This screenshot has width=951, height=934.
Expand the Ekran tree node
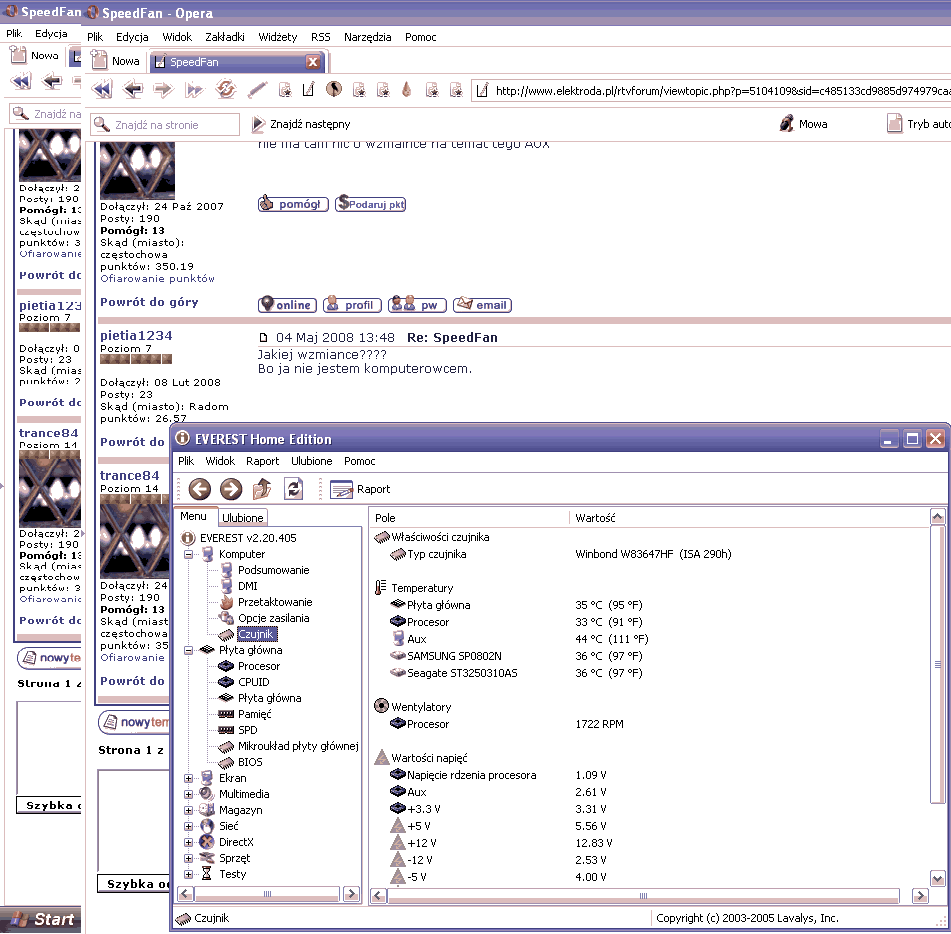pyautogui.click(x=189, y=778)
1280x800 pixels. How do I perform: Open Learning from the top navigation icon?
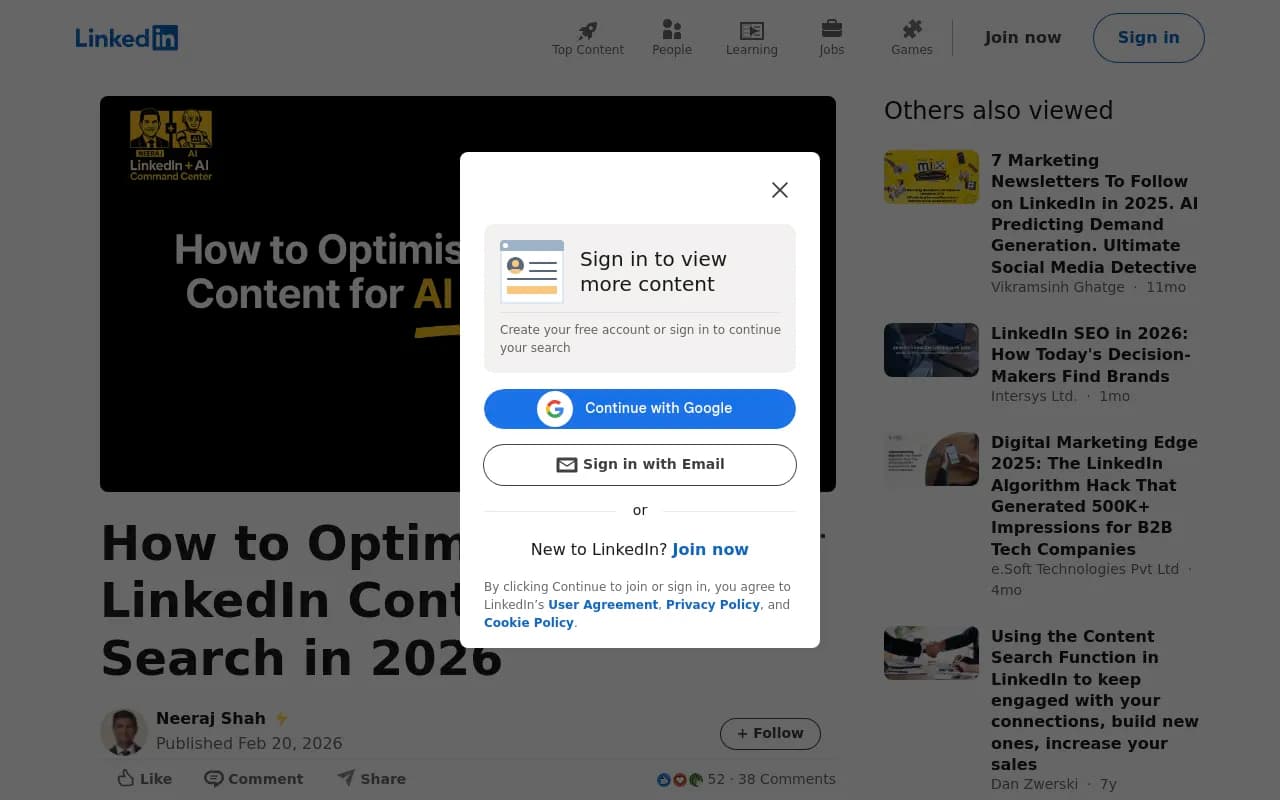pyautogui.click(x=751, y=31)
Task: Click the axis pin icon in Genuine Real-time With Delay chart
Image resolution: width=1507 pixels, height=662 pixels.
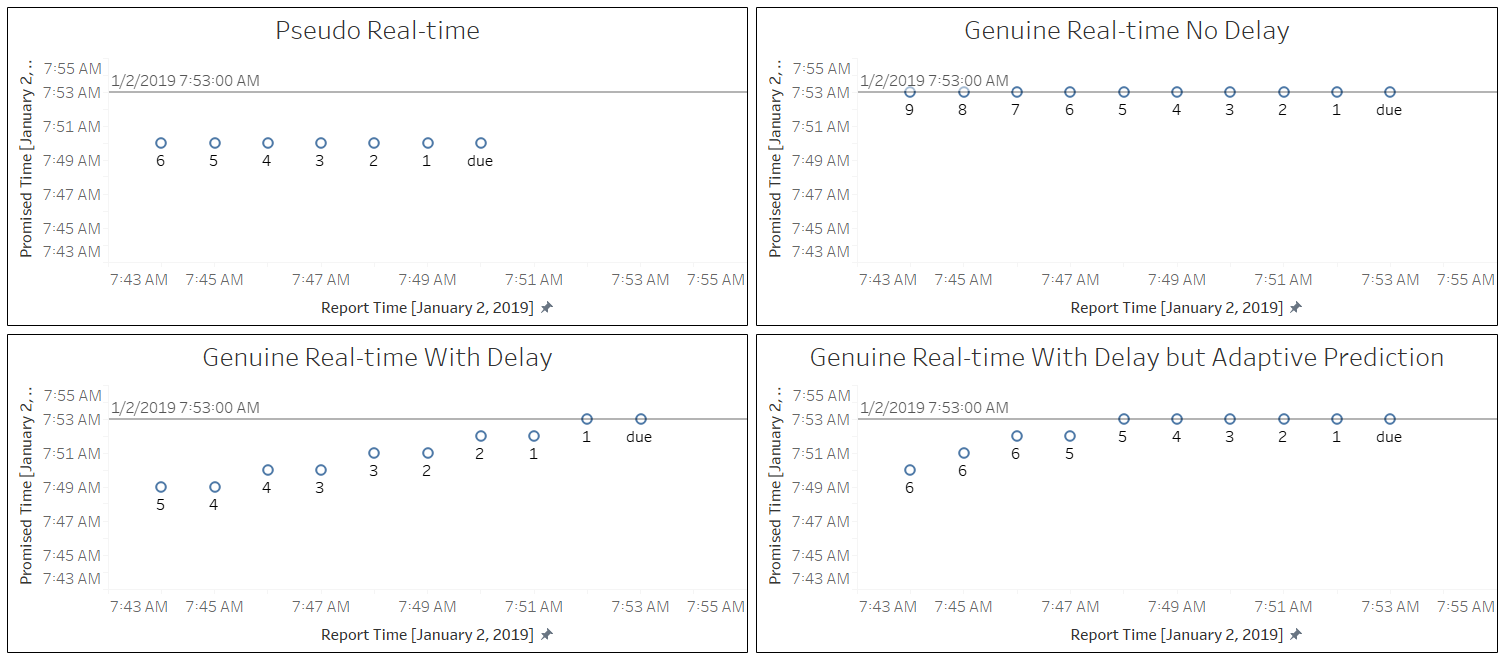Action: click(x=546, y=635)
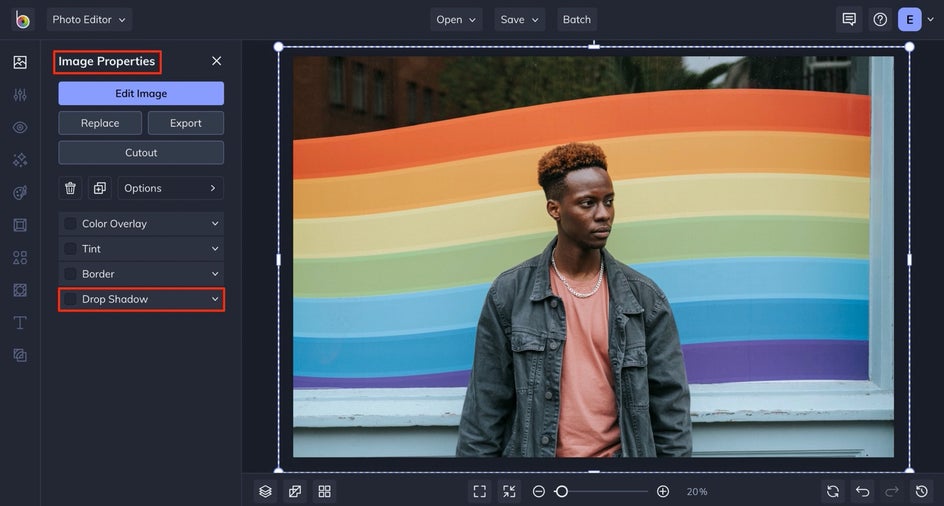The image size is (944, 506).
Task: Select the Text tool in sidebar
Action: click(20, 322)
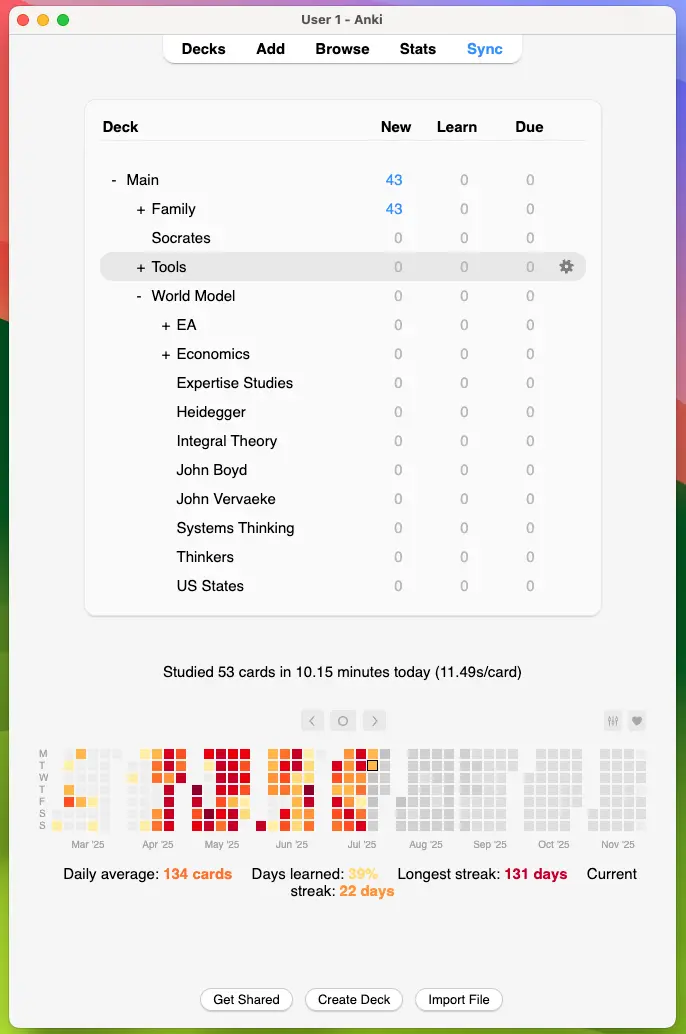
Task: Go to previous heatmap period arrow
Action: point(312,721)
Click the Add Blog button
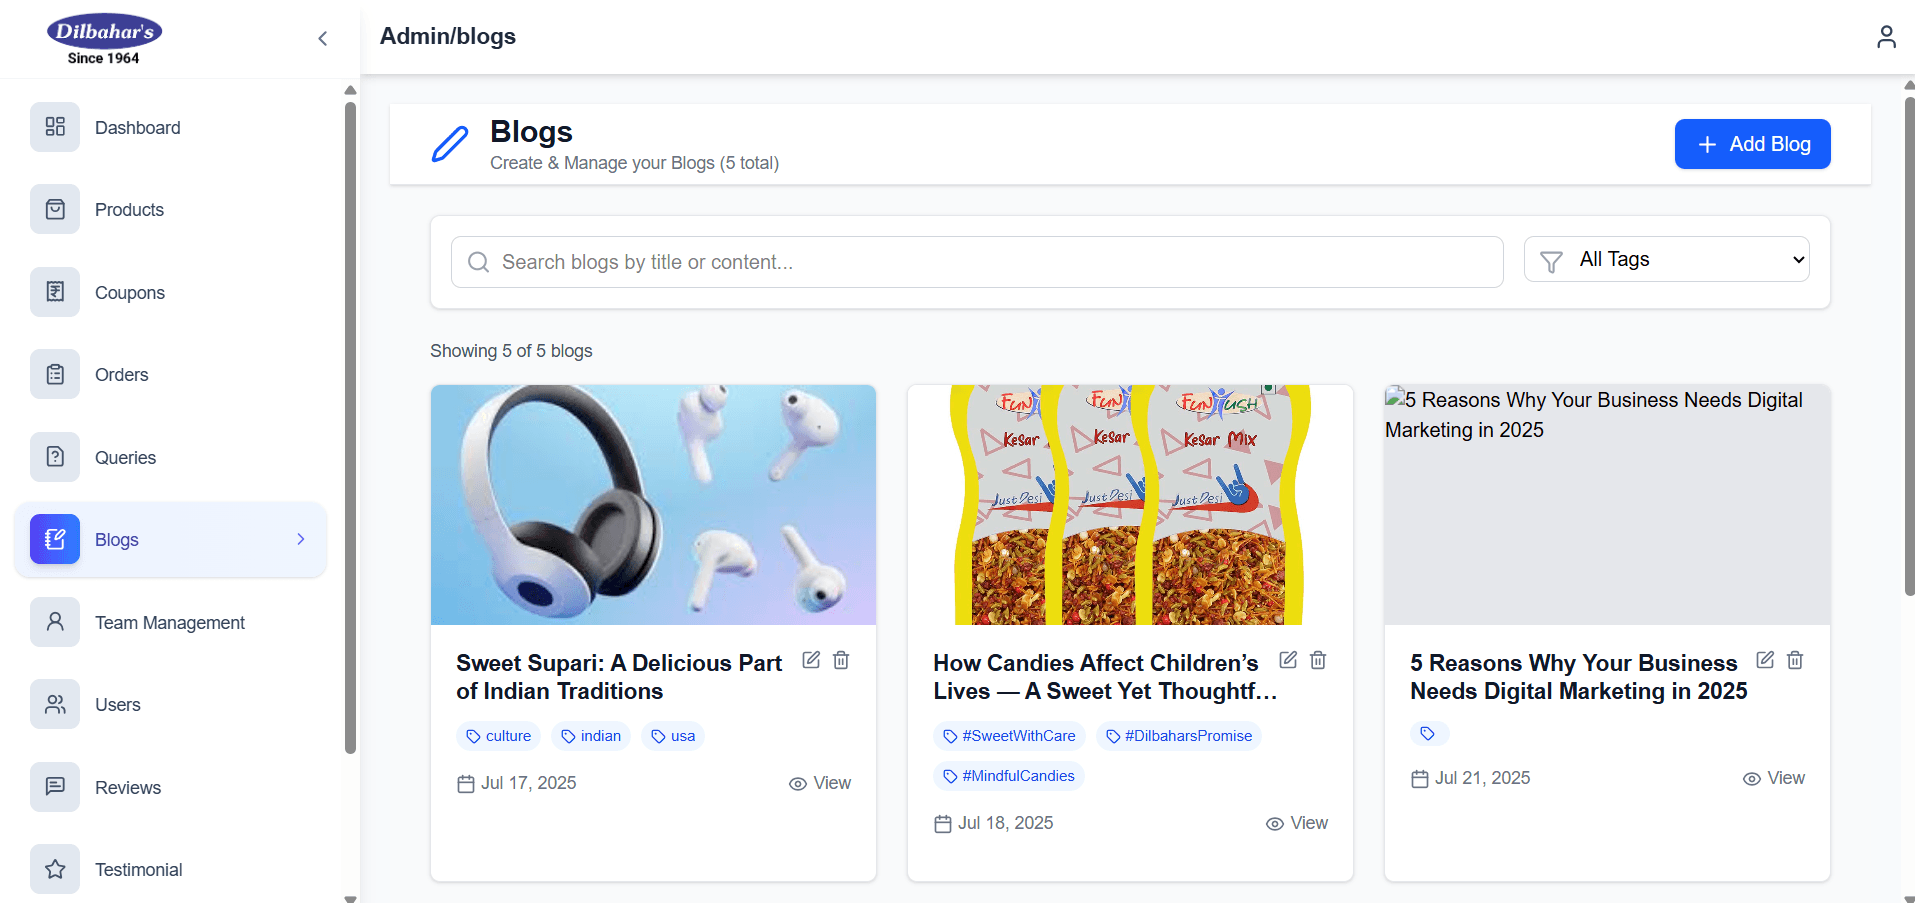This screenshot has height=903, width=1915. (1752, 144)
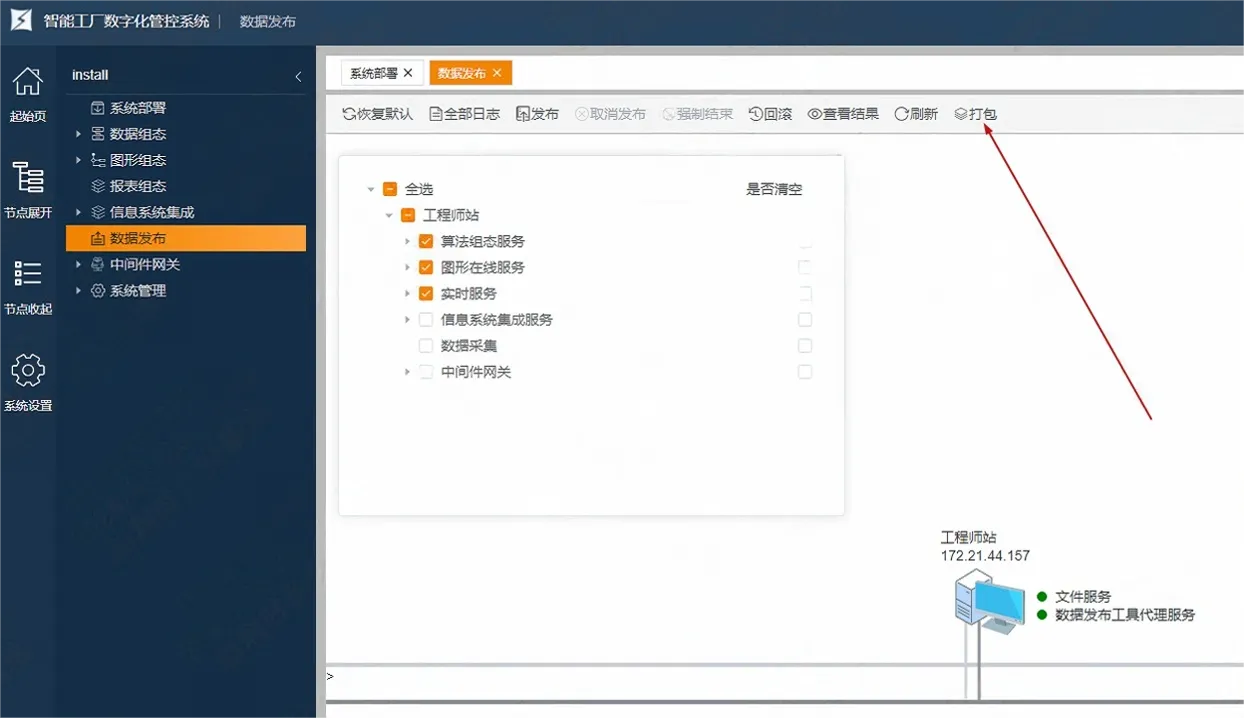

> _What the task asks_
Where pictures appear, omit them, and transcribe exactly, with nothing else, the lines from the line with "Image resolution: width=1507" through the final line of the records above, both ends included.

> _Response below_
Image resolution: width=1507 pixels, height=662 pixels.
Action: click(x=546, y=635)
The image size is (944, 506).
Task: Select the Text tool in sidebar
Action: click(20, 322)
Task: Go to previous heatmap period arrow
Action: point(312,721)
Click the Add Blog button
This screenshot has height=903, width=1915. (1752, 144)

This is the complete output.